Guardando il fenomeno più in profondità si è evidenziato un legame causale con i problemi legati all'occupazione e al ridimensionamento dell'organico.

In particolare le ristrutturazioni delle aziende private e pubbliche, le fusioni tra società dello stesso settore generano forti conflittualità e competitività nell'ambiente di lavoro.

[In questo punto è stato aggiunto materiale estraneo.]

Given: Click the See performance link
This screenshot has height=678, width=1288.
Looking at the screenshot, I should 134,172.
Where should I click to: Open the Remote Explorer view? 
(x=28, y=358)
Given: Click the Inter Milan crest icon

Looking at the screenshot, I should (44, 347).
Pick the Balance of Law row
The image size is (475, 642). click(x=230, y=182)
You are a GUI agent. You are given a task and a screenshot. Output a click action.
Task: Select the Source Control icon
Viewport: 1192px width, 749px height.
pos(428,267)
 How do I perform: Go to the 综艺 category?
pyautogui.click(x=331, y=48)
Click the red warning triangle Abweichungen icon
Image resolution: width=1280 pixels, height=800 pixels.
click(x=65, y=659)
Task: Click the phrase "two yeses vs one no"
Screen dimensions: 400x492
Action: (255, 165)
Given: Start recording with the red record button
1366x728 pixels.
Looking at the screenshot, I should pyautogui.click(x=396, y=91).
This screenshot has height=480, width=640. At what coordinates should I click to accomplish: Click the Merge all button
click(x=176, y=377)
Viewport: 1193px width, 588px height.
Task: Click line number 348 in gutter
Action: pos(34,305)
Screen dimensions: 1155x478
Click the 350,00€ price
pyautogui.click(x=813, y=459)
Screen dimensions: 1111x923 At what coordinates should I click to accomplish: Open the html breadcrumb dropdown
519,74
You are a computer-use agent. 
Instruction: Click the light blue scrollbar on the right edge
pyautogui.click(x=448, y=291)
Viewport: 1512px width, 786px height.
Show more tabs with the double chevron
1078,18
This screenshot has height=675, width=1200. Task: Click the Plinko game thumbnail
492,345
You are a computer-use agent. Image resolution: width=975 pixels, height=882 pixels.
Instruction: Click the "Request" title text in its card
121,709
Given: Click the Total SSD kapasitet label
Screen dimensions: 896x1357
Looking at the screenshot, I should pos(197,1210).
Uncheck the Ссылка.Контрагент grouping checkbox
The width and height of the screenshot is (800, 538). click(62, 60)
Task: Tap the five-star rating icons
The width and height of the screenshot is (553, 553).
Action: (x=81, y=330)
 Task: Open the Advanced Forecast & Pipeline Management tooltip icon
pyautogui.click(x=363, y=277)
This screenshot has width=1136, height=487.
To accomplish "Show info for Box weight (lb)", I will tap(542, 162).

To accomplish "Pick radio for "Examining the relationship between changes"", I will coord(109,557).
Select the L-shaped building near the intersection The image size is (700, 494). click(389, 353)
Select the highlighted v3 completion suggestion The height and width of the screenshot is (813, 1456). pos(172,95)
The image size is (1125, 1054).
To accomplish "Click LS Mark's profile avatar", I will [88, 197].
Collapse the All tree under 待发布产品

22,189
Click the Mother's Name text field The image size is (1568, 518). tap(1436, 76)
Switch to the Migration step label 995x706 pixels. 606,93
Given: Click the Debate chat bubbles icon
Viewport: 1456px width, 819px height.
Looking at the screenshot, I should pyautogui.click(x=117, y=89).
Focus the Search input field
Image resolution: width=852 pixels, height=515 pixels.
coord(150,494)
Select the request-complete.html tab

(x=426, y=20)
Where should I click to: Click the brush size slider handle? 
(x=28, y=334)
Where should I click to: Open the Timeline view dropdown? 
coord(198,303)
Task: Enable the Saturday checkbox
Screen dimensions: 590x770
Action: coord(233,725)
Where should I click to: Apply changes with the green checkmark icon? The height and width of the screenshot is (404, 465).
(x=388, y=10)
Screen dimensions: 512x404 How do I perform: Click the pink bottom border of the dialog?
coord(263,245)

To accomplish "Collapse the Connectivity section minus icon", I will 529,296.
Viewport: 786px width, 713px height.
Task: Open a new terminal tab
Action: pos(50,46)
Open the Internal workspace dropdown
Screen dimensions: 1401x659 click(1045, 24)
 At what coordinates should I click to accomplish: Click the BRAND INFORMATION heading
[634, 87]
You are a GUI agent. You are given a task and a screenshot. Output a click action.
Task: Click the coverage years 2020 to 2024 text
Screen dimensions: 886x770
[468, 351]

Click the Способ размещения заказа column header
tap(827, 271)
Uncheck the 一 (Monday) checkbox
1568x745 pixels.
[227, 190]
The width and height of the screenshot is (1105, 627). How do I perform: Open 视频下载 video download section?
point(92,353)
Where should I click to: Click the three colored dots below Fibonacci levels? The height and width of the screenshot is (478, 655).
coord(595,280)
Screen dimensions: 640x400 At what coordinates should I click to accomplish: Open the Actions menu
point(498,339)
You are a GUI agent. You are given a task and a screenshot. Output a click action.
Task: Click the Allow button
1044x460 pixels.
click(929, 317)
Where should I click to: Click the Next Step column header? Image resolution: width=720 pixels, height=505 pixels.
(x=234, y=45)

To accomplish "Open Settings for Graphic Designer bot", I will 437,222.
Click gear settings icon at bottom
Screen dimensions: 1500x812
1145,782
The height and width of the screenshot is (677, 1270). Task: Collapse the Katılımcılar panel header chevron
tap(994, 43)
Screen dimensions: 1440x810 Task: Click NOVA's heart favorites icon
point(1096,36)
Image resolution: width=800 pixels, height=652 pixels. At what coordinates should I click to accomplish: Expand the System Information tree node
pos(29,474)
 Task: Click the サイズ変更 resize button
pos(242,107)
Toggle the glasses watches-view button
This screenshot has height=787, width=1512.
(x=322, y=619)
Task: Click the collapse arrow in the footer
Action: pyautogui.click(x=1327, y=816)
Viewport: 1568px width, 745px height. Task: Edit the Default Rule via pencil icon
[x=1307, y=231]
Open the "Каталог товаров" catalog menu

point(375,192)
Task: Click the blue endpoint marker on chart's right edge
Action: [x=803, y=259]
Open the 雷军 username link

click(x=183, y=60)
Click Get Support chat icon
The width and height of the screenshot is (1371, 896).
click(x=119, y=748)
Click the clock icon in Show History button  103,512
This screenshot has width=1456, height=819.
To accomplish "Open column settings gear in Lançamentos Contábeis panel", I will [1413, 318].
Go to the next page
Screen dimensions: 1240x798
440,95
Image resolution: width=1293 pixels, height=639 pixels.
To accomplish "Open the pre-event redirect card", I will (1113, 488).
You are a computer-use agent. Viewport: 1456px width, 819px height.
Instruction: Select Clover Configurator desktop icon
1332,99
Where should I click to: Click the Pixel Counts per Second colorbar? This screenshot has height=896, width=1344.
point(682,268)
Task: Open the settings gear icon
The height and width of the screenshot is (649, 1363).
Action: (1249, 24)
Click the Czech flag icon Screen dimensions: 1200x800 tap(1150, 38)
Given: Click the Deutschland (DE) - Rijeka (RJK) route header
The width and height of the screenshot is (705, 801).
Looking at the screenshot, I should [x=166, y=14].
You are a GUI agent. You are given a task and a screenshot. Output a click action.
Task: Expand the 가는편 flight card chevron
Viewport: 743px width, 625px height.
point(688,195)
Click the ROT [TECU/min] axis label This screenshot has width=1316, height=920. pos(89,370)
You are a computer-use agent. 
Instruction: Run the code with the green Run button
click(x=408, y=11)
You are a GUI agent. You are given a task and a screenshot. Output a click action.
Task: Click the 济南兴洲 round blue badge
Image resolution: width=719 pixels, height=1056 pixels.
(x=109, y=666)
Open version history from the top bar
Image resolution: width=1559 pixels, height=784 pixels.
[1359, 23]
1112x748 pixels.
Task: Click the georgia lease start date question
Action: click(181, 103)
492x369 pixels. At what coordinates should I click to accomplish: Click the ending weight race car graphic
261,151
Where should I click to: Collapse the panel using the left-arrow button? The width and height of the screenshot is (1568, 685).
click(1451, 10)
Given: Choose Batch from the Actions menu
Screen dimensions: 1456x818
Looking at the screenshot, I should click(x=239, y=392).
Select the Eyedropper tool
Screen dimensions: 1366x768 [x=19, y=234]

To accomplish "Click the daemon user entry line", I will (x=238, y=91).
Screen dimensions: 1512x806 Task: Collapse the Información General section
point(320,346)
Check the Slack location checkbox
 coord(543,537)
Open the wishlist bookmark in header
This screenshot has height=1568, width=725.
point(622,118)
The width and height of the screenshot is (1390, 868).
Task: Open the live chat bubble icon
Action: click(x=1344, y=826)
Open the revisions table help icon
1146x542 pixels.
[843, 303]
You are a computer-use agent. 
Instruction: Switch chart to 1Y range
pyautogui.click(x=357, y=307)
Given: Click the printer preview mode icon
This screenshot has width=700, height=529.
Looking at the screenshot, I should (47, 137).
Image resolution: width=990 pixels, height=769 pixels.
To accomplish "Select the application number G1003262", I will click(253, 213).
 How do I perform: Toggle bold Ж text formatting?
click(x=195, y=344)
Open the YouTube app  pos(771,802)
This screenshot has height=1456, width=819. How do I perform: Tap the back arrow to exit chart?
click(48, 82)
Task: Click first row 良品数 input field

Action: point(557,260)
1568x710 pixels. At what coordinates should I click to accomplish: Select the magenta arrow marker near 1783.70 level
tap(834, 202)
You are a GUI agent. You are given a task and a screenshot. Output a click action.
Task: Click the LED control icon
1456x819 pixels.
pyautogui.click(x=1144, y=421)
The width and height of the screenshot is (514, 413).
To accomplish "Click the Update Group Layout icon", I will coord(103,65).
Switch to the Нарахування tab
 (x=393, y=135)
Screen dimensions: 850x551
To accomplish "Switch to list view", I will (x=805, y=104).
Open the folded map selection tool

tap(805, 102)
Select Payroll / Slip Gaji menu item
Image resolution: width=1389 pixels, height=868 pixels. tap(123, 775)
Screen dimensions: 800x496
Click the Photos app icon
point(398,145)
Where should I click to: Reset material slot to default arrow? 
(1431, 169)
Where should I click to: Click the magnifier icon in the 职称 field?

Coloro che si trovano a svolgere le stesse mansioni entrano in conflitto fra loro fino all'eliminazione del più debole.

La stessa evoluzione delle competenze professionali è fattore scatenante di atteggiamenti vessatori, i lavoratori più anziani e meno aggiornati vengono indotti ad andarsene ed a lasciare il posto alle nuove giovani professionalità, spesso ciò può avvenire proprio attraverso il mobbing.

 

Lo scopo perseguito col mobbing è quello di eliminare una persona "scomoda", sia perché più capace e geniale e dunque in grado di sovvertire la gerarchia aziendale o di eliminare i privilegi conquistati dagli altri lavoratori prima della sua venuta, sia più semplicemente perché esprimente opinioni ed abitudini diverse dal gruppo.

Tutto ciò viene perseguito distruggendo la persona psicologicamente e socialmente in modo da provocarne il licenziamento o da indurla alle dimissioni senza che si crei un caso sindacale.